**GIVEN ENTRIES**.
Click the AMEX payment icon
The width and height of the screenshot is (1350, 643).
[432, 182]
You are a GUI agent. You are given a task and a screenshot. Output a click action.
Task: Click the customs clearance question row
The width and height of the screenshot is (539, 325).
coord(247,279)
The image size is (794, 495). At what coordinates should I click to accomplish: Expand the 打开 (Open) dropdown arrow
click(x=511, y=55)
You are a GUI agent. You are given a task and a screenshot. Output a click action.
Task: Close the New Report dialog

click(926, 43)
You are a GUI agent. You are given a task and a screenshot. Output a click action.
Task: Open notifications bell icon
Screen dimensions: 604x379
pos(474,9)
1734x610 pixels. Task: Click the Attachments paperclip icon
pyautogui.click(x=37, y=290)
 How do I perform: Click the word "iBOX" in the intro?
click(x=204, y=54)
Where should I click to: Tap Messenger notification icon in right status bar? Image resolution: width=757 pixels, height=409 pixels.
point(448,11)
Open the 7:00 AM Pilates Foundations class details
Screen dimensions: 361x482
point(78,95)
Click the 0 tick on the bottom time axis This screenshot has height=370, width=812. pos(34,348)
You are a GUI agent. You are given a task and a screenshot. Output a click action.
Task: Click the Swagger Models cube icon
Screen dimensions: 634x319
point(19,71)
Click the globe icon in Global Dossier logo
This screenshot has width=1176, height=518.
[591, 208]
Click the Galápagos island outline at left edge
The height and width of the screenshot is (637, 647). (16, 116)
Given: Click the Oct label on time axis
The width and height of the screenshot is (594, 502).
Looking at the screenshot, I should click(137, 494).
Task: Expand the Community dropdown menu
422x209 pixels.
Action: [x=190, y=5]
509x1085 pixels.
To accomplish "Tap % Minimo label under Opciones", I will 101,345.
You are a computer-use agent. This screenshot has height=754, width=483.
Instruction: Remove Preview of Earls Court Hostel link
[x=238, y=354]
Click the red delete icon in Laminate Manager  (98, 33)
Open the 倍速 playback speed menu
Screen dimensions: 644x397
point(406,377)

**OBJECTIVE**. Copy out every one of the records above word for word.

**SOLUTION FOR THIS PROBLEM**.
Click the AMEX payment icon
The width and height of the screenshot is (1350, 643).
[432, 182]
You are a GUI agent. You are given a task and a screenshot. Output a click action.
Task: Click the customs clearance question row
The width and height of the screenshot is (539, 325).
coord(247,279)
The image size is (794, 495). At what coordinates should I click to accomplish: Expand the 打开 (Open) dropdown arrow
click(x=511, y=55)
You are a GUI agent. You are given a task and a screenshot. Output a click action.
Task: Close the New Report dialog

click(926, 43)
You are a GUI agent. You are given a task and a screenshot. Output a click action.
Task: Open notifications bell icon
Screen dimensions: 604x379
pos(474,9)
1734x610 pixels. Task: Click the Attachments paperclip icon
pyautogui.click(x=37, y=290)
 How do I perform: Click the word "iBOX" in the intro?
click(x=204, y=54)
Where should I click to: Tap Messenger notification icon in right status bar? Image resolution: width=757 pixels, height=409 pixels.
point(448,11)
Open the 7:00 AM Pilates Foundations class details
Screen dimensions: 361x482
point(78,95)
Click the 0 tick on the bottom time axis This screenshot has height=370, width=812. pos(34,348)
You are a GUI agent. You are given a task and a screenshot. Output a click action.
Task: Click the Swagger Models cube icon
Screen dimensions: 634x319
point(19,71)
Click the globe icon in Global Dossier logo
This screenshot has width=1176, height=518.
[591, 208]
Click the Galápagos island outline at left edge
The height and width of the screenshot is (637, 647). (16, 116)
Given: Click the Oct label on time axis
The width and height of the screenshot is (594, 502).
Looking at the screenshot, I should click(137, 494).
Task: Expand the Community dropdown menu
422x209 pixels.
Action: [x=190, y=5]
509x1085 pixels.
To accomplish "Tap % Minimo label under Opciones", I will 101,345.
You are a computer-use agent. This screenshot has height=754, width=483.
Instruction: Remove Preview of Earls Court Hostel link
[x=238, y=354]
Click the red delete icon in Laminate Manager  (98, 33)
Open the 倍速 playback speed menu
Screen dimensions: 644x397
point(406,377)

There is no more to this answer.